The eye-catcher for me in this show, the piece which I
saw through the window of the gallery and which compelled me to enter Alexander
Gray Associates, is an untitled piece from 1971 of a man performing cunnilingus
on a woman. To openly distinguish the piece from any semblance of pornography,
the figures are expressionistic and portrayed in unrealistic colors. We see a man engaged in a type of selfless
aggression to bring the woman to orgasm. Indeed, that this is a deliberate and
voluntary process is revealed through the open eye looking, apparently, to see
whether the woman is responding favorably. His lust or commitment toward this
selfless sexual gesture for the woman is, also, unquestionable – he is
obviously driven and deriving immense pleasure as he performs oral sex.

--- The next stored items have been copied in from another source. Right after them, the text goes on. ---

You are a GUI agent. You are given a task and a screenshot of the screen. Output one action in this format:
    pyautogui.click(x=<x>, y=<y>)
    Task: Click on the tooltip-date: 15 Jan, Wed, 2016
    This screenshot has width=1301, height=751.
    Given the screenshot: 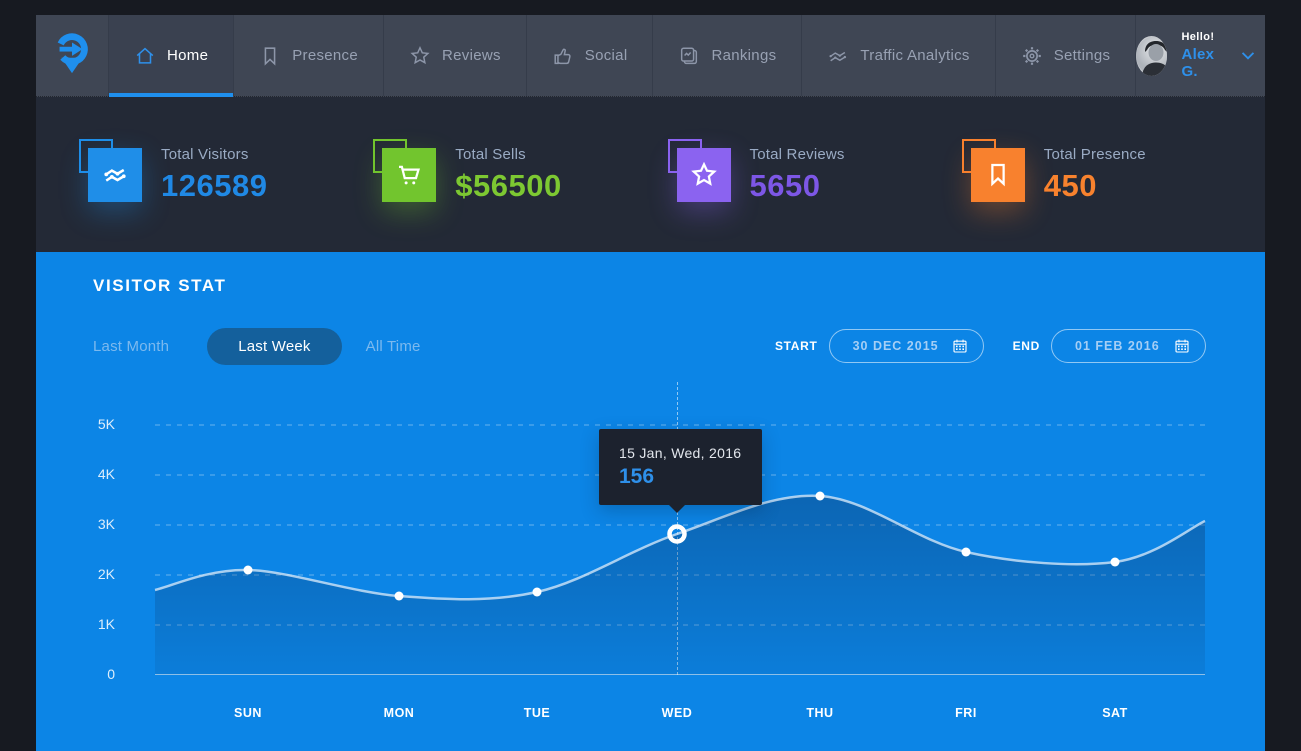 What is the action you would take?
    pyautogui.click(x=680, y=453)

This
relatively early piece by Semmel, during
the early stages of the feminist movement in the USA, turns the normal
sexual power-dynamic of both art and pornography upside down. It’s an amazing
piece which, basically, modeled or hinted at, in 1971, a possible new type of
sexual relationship, or public portrayal of a sexual relationship, between men
and women.
Throughout the gallery we also see paintings of women
intertwined with lovers or alone, or even lying naked next to a lover in an
attempt to reimagine “…the nude without objectifying the person, of using a
specific body rather than an idealized form.”

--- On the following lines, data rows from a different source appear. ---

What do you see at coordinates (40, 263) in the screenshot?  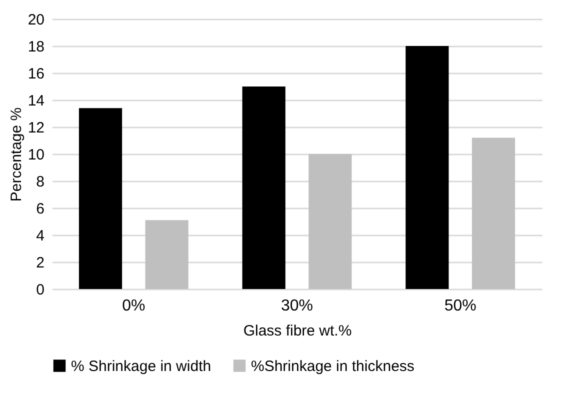 I see `y-tick-label: 2` at bounding box center [40, 263].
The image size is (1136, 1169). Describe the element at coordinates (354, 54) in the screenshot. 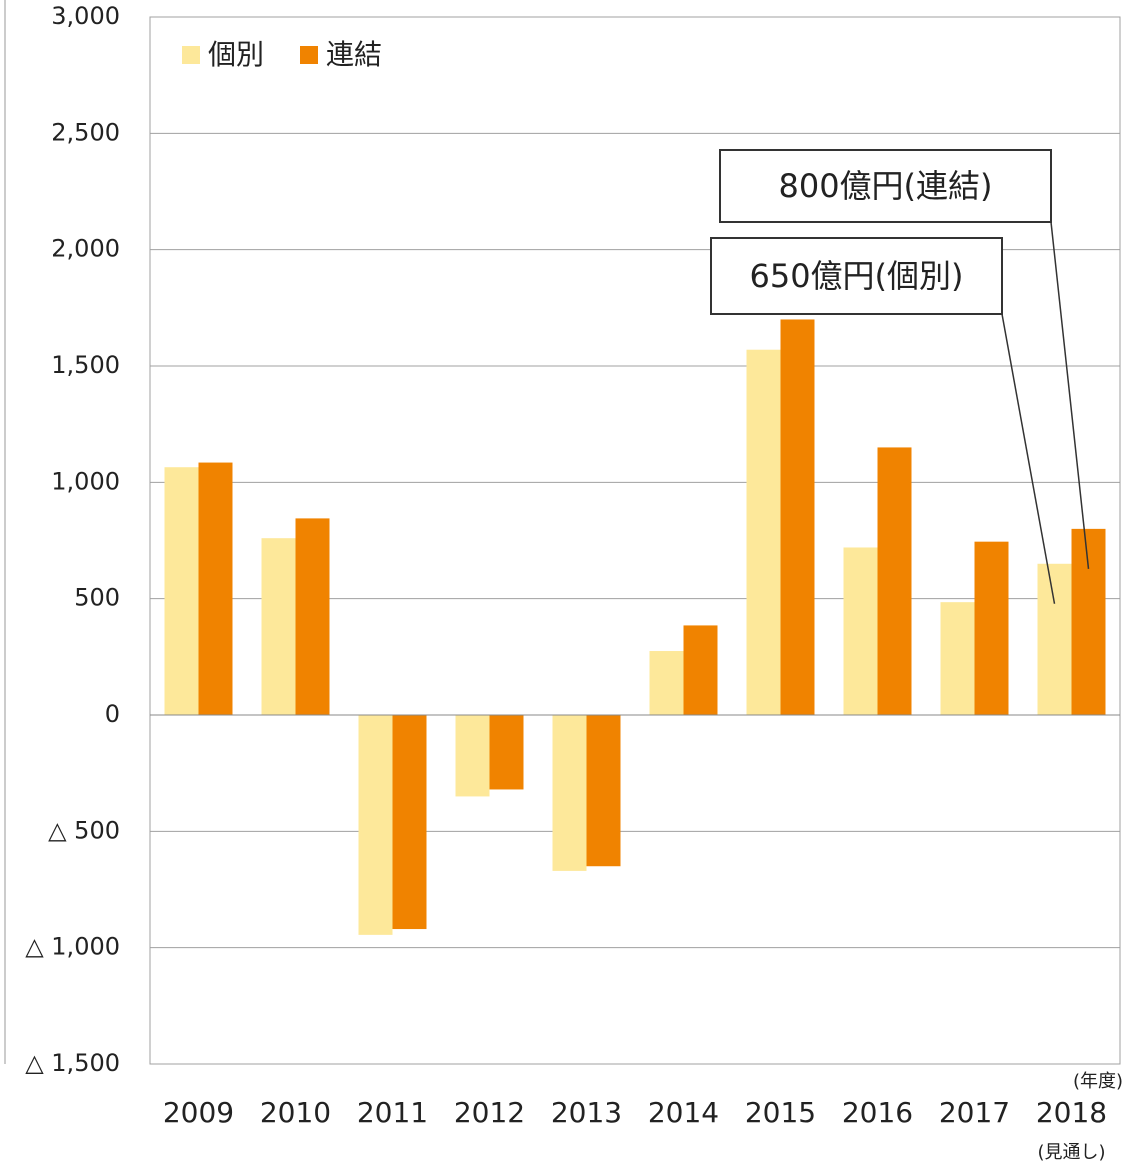

I see `legend-label: 連結` at that location.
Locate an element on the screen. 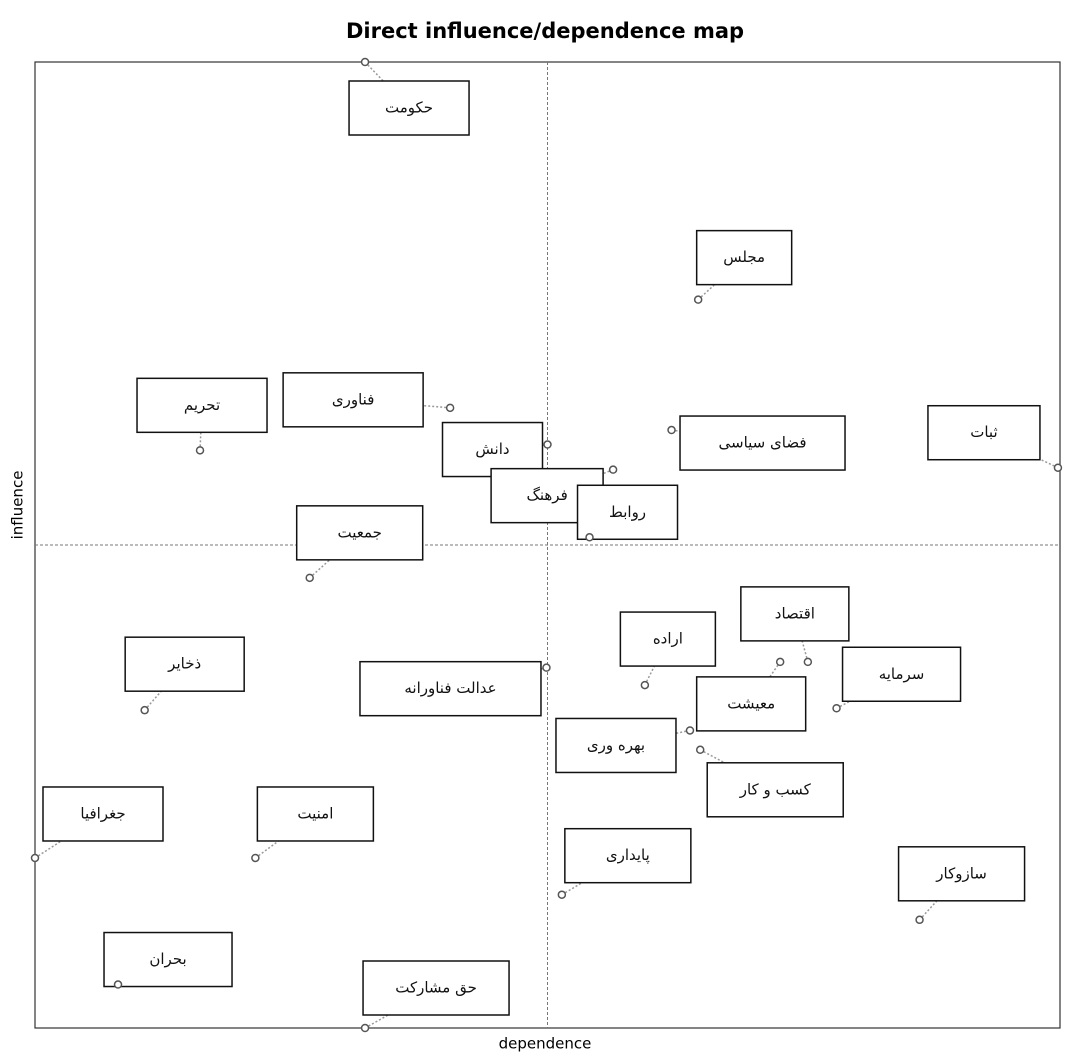  point-label: ذخایر is located at coordinates (184, 664).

Some paintings with deliberately cropped heads are of Joan herself. Heads
are deliberately cropped to connote an autobiographical perspective that
subverts the viewer’s accustomed tendency to assume the traditional role of the
erotic voyeur. In many of Semmel’s paintings of nudes we get a sense of ease
and equanimity instead of anxiety to please or conform – instead of the
idealized feminine body we get a body at peace with itself, some bodies engaged
in a meaningful emotional and sexual union with an equal and equally loving
partner.
Long before the term ‘selfie’ was created, we also see
various paintings of Semmel, camera in hand, looking into a mirror,
photographing herself as she enters a period of life and the aging process
which has been prohibited in art. When we see aging women in the Western
tradition, we recall the ‘vanitas’ paintings, warning us of the transitory
nature of life and need for greater religious commitment. Old women painted by
male artists have often warned other males that every woman is a potential hag,
female beauty is a deception and women are evil deceivers and spiritual
vampires. Semmel challenges this approach as well – she disabuses the traditional
pictorial abuse of women with a basic reality which invites fellow-feeling and
compassion for our shared human condition.
As Semmel wrote, “I wanted the body to be seen as a woman
experiences herself, rather than through the reflection of the mirror or male
eyes. The fundamental problem of subject and object was always present, and
using my own body was one method of dealing with this. More importantly, it
made it clear that the artist was female, and undercut the stereotypes of male
artist and female muse. I wanted to subvert this tradition from within.”